An icon and role model for modern women she is both keen to encourage and embrace new ideas through her music whilst at the time she holds a deep respect for tradition and those who came before her. In the late 1990s she sought out the reclusive Wassoulou music innovator Alatta Brouleye. It was Brouleye who provided the instrument that propelled Wassoulou music to its initial urban popularity with his creation of the kamelngoni in the 1960s. The instrument was an adaptation of the traditional donso ngoni and it became known as the youth's harp because of its popularity with the young and such was its break with tradition that it was initially banned in Wassoulou villages by the elder hunters. Oumou managed to persuade Brouleye into a Bamako studio in 1998 to record his only cassette shortly before he died.

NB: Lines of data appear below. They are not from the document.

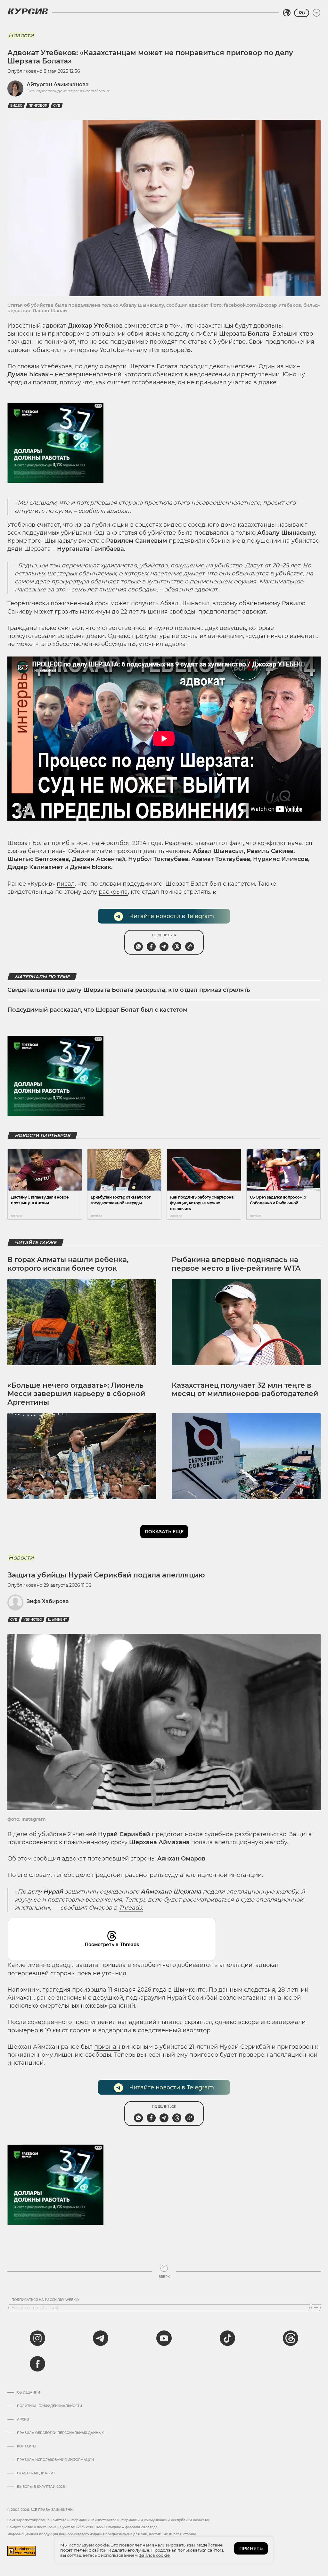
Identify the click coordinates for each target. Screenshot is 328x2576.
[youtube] (164, 2338)
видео (16, 106)
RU (301, 13)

On the track 'Donso' on her latest album 'Seya' she uses the traditional donso ngoni in a song that pays tribute to her father with whom she was finally reconciled in 2002 on his return to Bamako.

Oumou is an artist who is proud of her country and its diverse cultures, now recognised and appreciated throughout the world. “Mali is a country of oral tradition, which explains why music and society here are part of each other. The 32 different ethnic groups here each have their own well-developed culture. They don’t need each other to make good music, even though cross-fertilisation is always good. There should still be a lot more recognition for Malian music. I deeply respect each individual artist in Mali. Our potential is incredible. Mali and its music embody the symbol of a free and victorious Africa.”